# **Restaurant Reviews Sentiment Analysis** using various approache 





## Dataset:
1000 Rows X 2 Columns
*   Reviews column : Descriptive review of customer descrbing their experience
*   Liked column : Value to signify whether the experience was good or not 
(1: Positive ,0: Not positive)

## POLARITY DETECTION USING VADER :
### VADER : Valence aware dictionary for sEntiment reasoning
VADER is a **lexicon** and **rule-based sentiment analysis tool** that is specifically designed to extract sentiments expressed in social media. It is fully open-sourced under the MIT License.

It gives us the value for **polarity**(positive/negative emotion) and **intensity** (strength of emotion). It uses human centric approach and combines qualitative analysis and emperical validation.
#### Lexicon
Lexicon is a list of words(dictionary). For example positive lexicon is a list of all possible positive words (like good, amaze, appreciable etc.). Similarly negative lexicon is a list of all possible negative words (like bad, abolish, ambush etc.)
* It was manually created and annotated by human raters.
* The dictionary is “valence aware,” which means the terms have an associated weight indicating how positive or negative they are, rather than just a binary positive-negative classification. 
Additionally, while VADER’s lexicon maps the sentiment of individual word tokens, most users are interested in analyzing full sentences or paragraphs of text rather than individual words. VADER would not be fully effective without also considering contextual information found in the sentence that can change the sentiment of a word. For this reason, VADER has five heuristics designed to detect contextual clues that affect the intensity or polarity of words in a sentence. 
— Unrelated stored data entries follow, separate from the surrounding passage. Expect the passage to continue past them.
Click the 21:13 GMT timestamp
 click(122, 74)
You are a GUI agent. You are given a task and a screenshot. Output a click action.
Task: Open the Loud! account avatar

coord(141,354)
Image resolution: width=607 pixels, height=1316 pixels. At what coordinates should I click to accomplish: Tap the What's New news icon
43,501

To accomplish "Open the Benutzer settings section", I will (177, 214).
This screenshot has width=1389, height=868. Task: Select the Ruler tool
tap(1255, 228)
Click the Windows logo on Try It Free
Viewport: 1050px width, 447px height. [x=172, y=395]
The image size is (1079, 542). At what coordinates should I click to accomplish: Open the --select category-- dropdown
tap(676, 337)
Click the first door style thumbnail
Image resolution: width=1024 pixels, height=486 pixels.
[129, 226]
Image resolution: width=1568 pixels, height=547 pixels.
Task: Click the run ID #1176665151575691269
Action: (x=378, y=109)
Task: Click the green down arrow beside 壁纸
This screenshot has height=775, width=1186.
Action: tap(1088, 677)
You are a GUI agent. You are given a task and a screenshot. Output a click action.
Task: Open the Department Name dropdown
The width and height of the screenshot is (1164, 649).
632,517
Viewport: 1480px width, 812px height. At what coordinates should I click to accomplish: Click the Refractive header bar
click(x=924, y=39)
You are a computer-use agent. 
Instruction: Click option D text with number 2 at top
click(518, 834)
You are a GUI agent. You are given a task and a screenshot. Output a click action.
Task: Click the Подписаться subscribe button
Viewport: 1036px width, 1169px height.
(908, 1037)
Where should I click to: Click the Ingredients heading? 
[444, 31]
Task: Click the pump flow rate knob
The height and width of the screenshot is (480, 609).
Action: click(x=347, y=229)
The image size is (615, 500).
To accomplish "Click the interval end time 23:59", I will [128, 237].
#### Advantages of Vader :
* It does not require any training data.
* It can very well understand the sentiment of a text containing emoticons, slangs, conjunctions, capital words, punctuations and much more thus making it efficient to work with social media text.
* VADER can work with multiple domains.
* Good for evaluating public opinion, performing a competitive analysis, or enhancing customer experience.
* Easier to understand

#### Disadvantages of vader:
* Misspellings and grammatical mistakes may cause the analysis to overlook important words or usage
* Sarcasm and irony may be misinterpreted.
* Analysis is language-specific.
* Discriminating jargon, nomenclature, memes, or turns of phrase may not be recognized.
* It only cares about individual words and completely ignores the context in which it is used. 

In [199]:
# importing required packages 
from nltk.sentiment import SentimentIntensityAnalyzer
import numpy as np
import pandas as pd
import operator
import time

In [200]:
# read data in a dataframe from the tsv file 
df = pd.read_table('/kaggle/input/restaurant-reviews/Restaurant_Reviews.tsv')
display(df)

Unnamed: 0,Review,Liked
0,Wow... Loved this place.,1
1,Crust is not good.,0
2,Not tasty and the texture was just nasty.,0
3,Stopped by during the late May bank holiday of...,1
4,The selection on the menu was great and so wer...,1
...,...,...
995,I think food should have flavor and texture an...,0
996,Appetite instantly gone.,0
997,Overall I was not impressed and would not go b...,0
998,"The whole experience was underwhelming, and I ...",0


#### SentimentIntensityAnalyzer() takes in a string and returns a dictionary of scores in each of four categories:
If calcultaing sentiment only acccording to compound score : 
1. **Negative Score** : (compound score <= -0.05)
2. **Positive Score** : (compound score >= 0.05) 
3. **Neutral Score** :  (compound score > -0.05) and (compound score < 0.05) 
4. **Compound Score** : It is a metric that calculates the sum of all the lexicon ratings which have been normalized between -1(most extreme negative) and +1 (most extreme positive).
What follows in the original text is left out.